また、先ほど売り圧力がかかっていたところは、チャートポイントと戻りの深さ(FIBO61.8%弱)ともに、上位の戻り売りの本命が入ってきてもおかしくないところだったと言えます。

この戻り売りポイントで入らないと次は、急所のレジスタンスゾーンまで後400ポイント近くありますので、ここから戻り売りで入ろうと考える相場参加者が多くても不思議ではありません。

そうすると、M30レベルではぎりぎり高値更新したように見えましたが、H4レベルで見るとちょうどFIBO61.8%にも到達して「ダブルトップ」の絵になるイメージが残っているわけです。

チャート解説3

 

実際のその後のチャートが上の画像です。

上位(H4レベル)のFIBO61.8%に到達したのと、ダブルトップのイメージから戻り売りの本命が入ってきて、強い下降波が発生しました。

上位の時間軸のチャートを見ていれば、この下降波が発生したとしても、自然な流れと受け止められますが、取引時間軸のチャートだけを見ていたら、「横の展開を勝利した後なのに、なんで伸びなかったの?」と混乱してしまいますね。

取引時間軸レベルでは、横の展開から注目度の高いレジスタンスを上抜いた直後の押し目買いは良い形なので、買いエントリーしたくなると思いますが、環境認識が出来ていれば「強気」でホールドしてぐいぐい伸びていくイメージはなかなか持てないのかなと思います。
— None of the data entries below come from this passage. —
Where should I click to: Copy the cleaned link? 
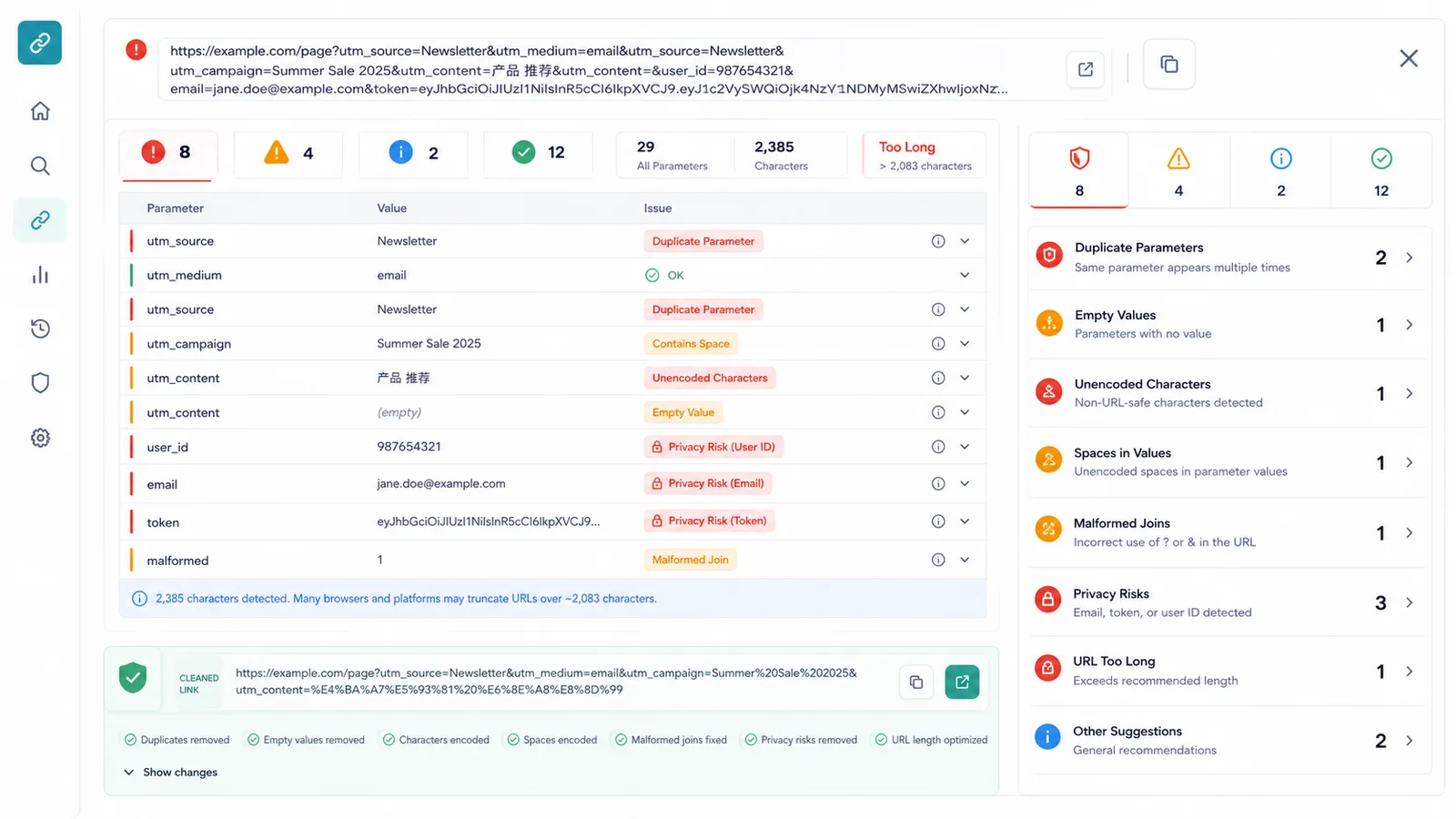click(x=916, y=682)
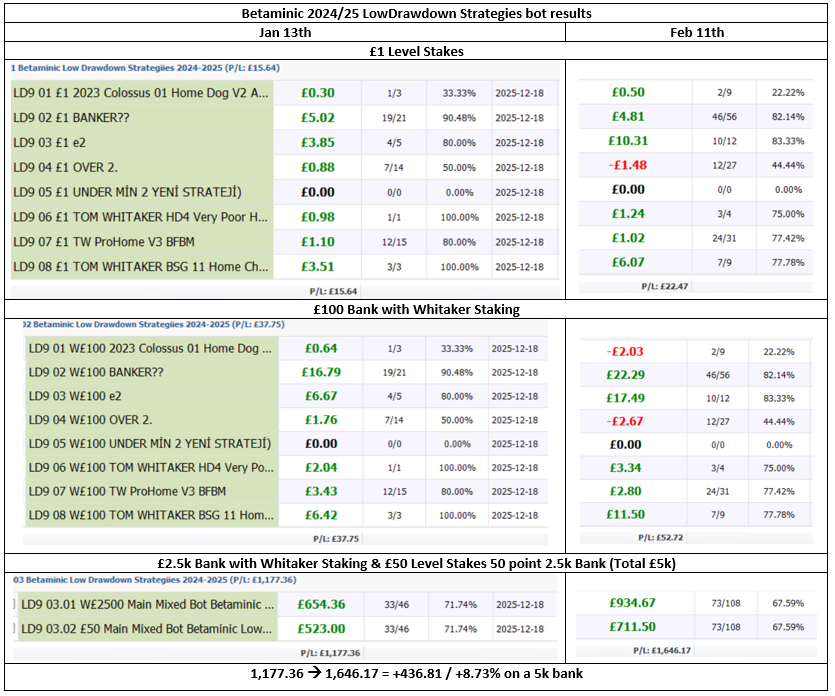835x696 pixels.
Task: Open the 02 Betaminic group header showing P/L £37.75
Action: coord(145,324)
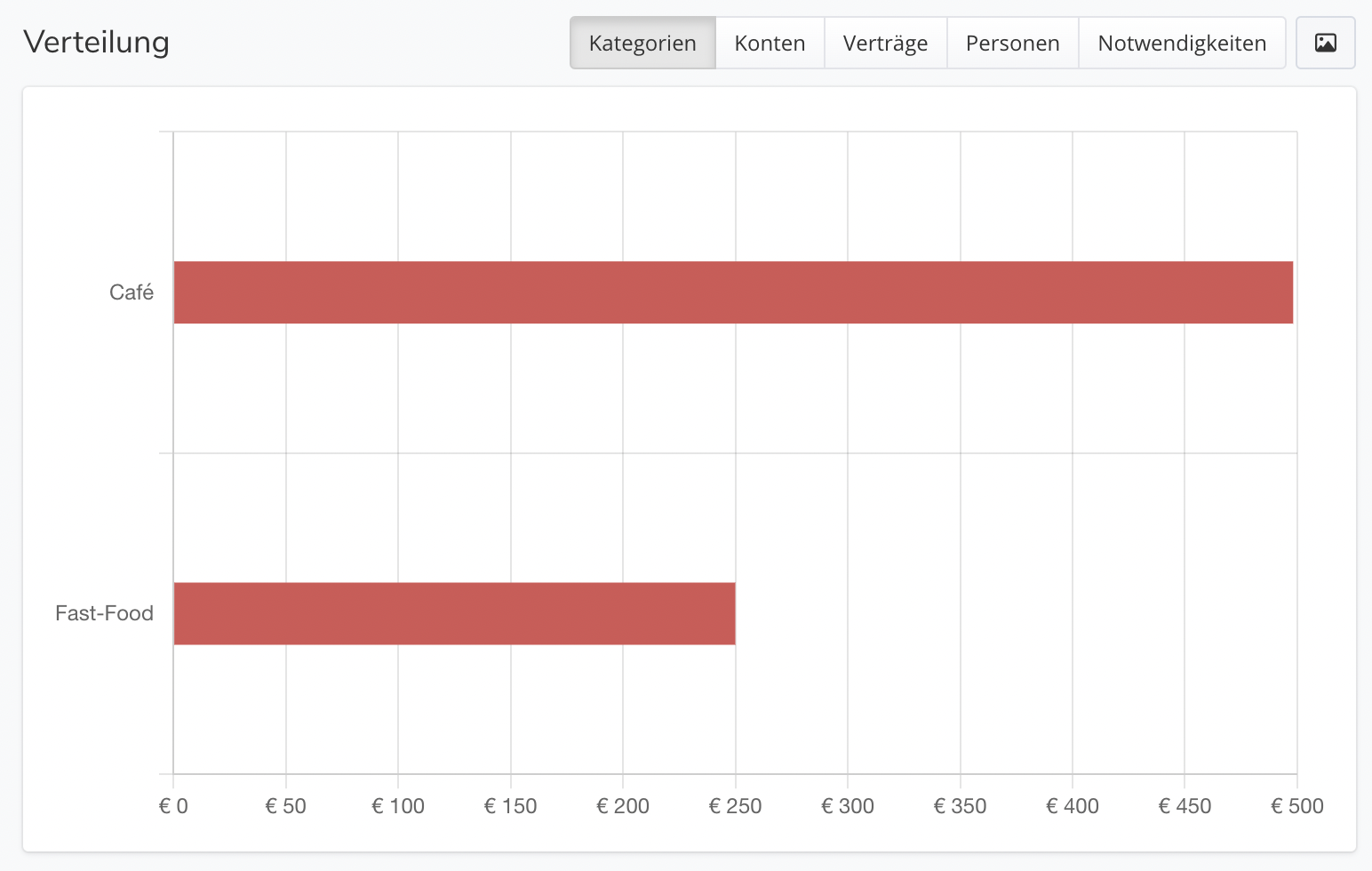Click the € 100 axis tick label
1372x871 pixels.
click(x=398, y=806)
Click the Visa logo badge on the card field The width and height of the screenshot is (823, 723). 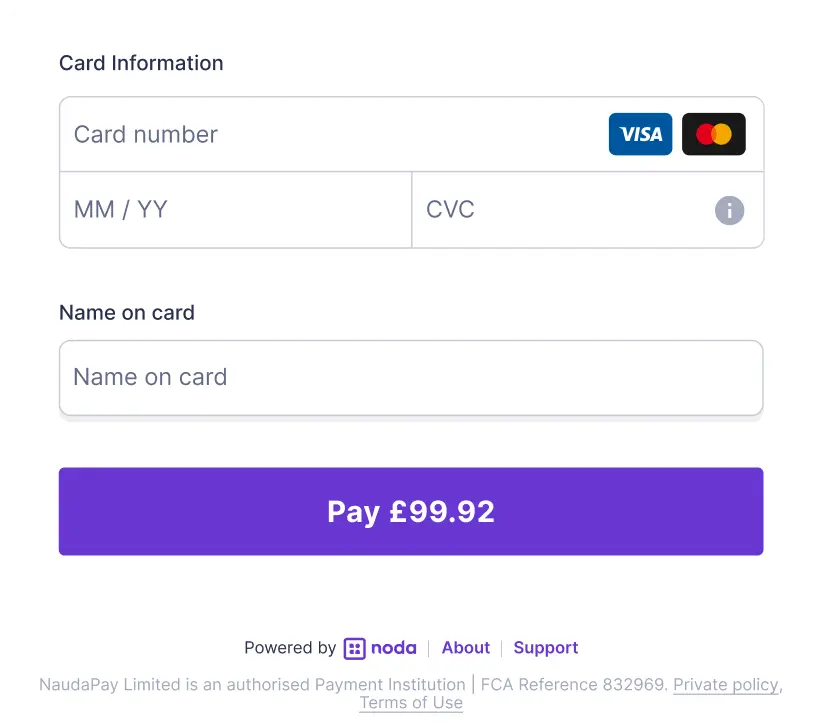point(640,134)
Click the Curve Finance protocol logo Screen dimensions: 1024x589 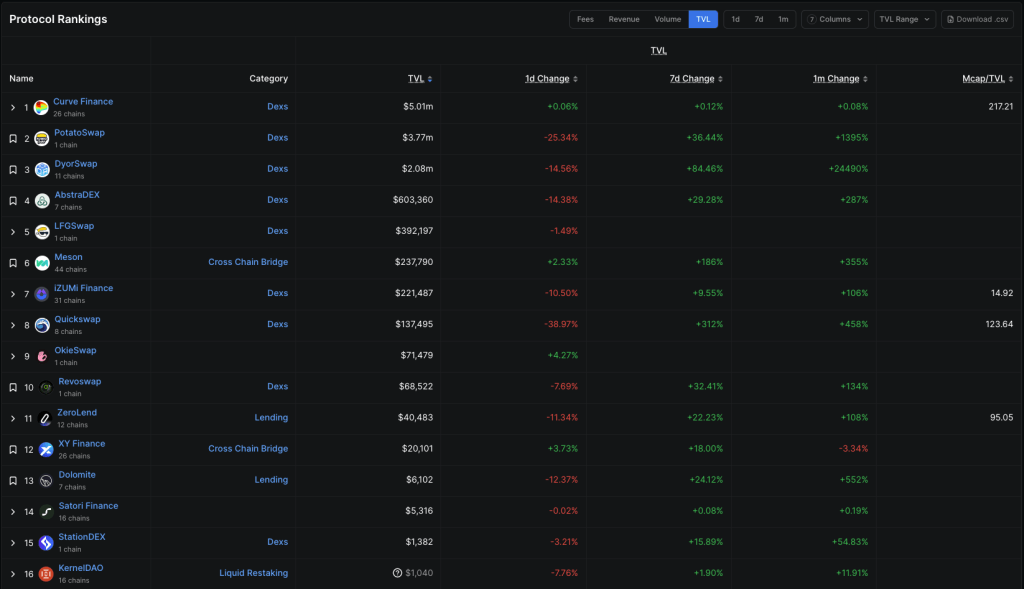tap(40, 106)
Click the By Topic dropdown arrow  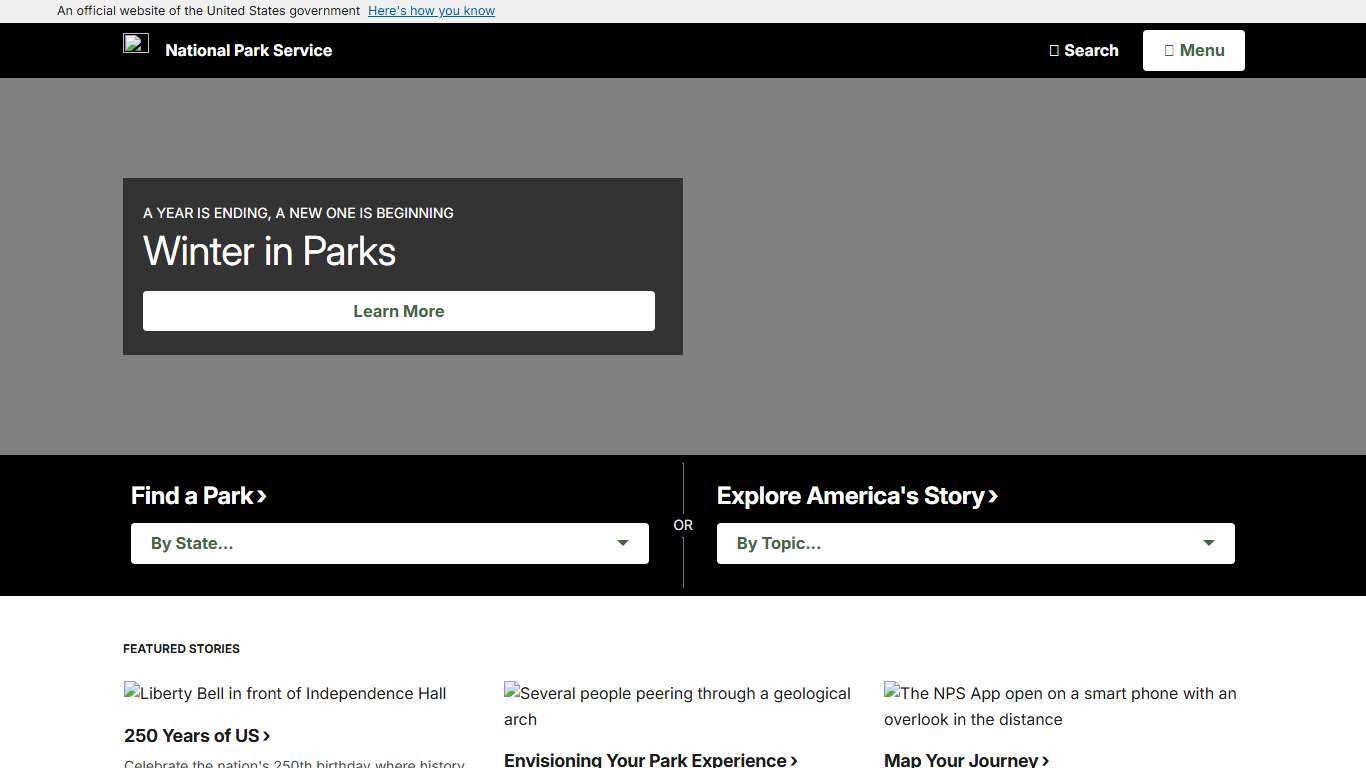point(1208,543)
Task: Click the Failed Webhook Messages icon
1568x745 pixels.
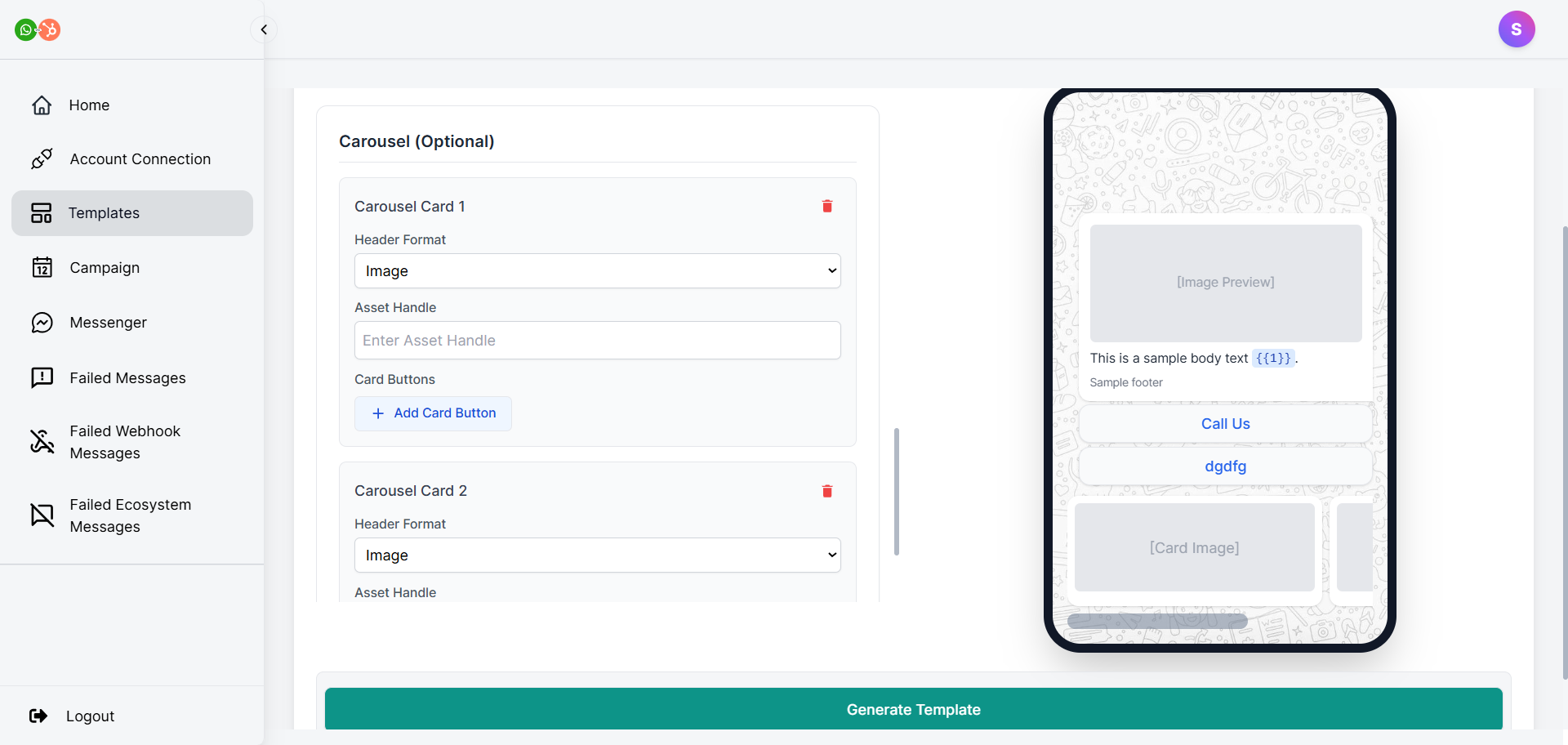Action: click(x=42, y=442)
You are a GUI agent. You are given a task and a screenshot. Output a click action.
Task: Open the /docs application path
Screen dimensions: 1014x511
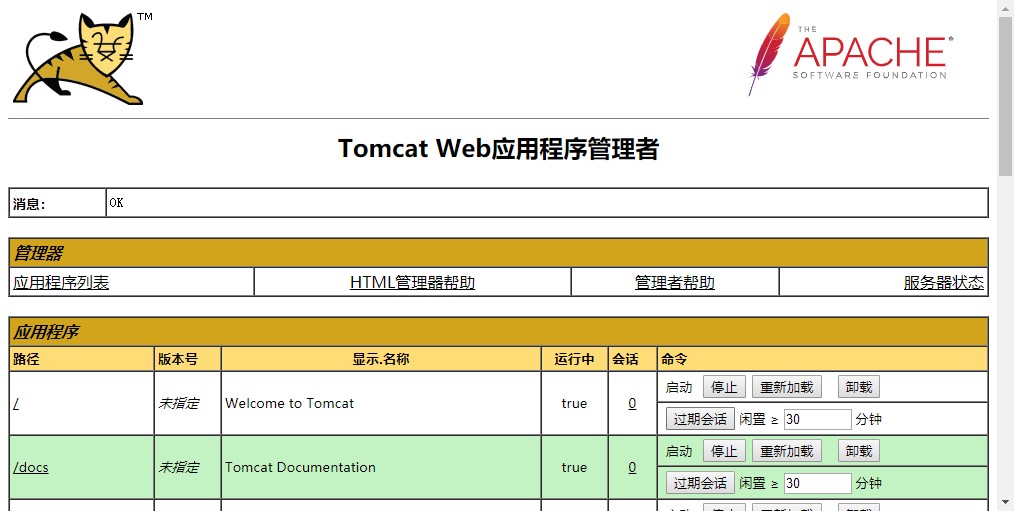pos(31,467)
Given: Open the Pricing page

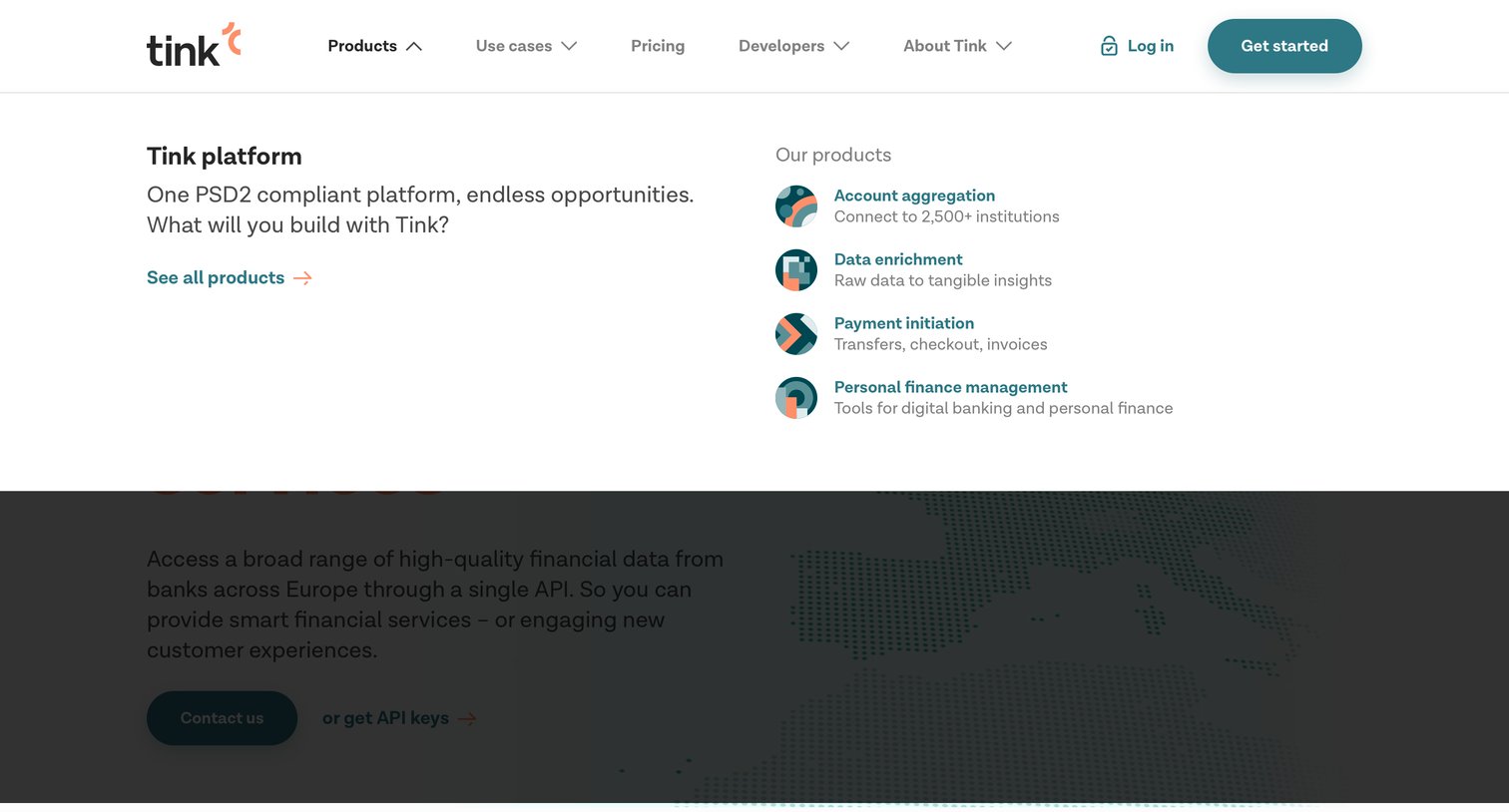Looking at the screenshot, I should click(x=658, y=46).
高値付近やFIBO61.8%到達辺りで手堅く利確出来ていれば「吉」でしたね。

まとめ

「横の展開」から注目度の高いチャートポイントを抜いて勝利したのに、伸びずにむしろ逆方向に伸びていってしまった、、、なんて場合はだいたい「環境認識」をしてみると理由が見つかったりします。

やっぱり「環境認識」は重要ですね、という話だったりしますが、実は今回紹介した場面は結構環境認識が難しい場面だったりします。

さらに上位の「日足レベル」で見ると、今度はまた上昇トレンドだったりするのですが、さらに上位の「週足レベル」で見るとさらに今度は下降トレンドだったりする場面だったんですね。

このように、上位の時間軸のトレンドが複雑に入り組んでいる通貨ペアは単純に「難しい通貨ペア」だと言えます。

他の比較的わかりやすい通貨ペアがあれば、そちらをトレードした方が良いと思いますし、それでもトレードをする場合は、基本的には「手堅く利確」をしておくと良い結果になりやすい傾向があります。

上位の時間軸のトレンドが入り組んでいるからトレード出来ないという風にしてしまうと、全然トレードが出来ないということもあると思いますので、基本的にはその中でも期待値が高い部分をなんとか待って見つけ出していくというのがトレーダーの姿勢にはなるかと思いますが、基本的な考え方としては「分からない所は手を出さない、分かる所だけやる」という考え方でよいと思います。

これも文字面で見る程単純なものではなく、曖昧な線引きをせざるを得ない分野なので、どこまでなら踏み込んでOKなのかを、やはりデモトレードなどを通して判断できるようになっておきたいわけです。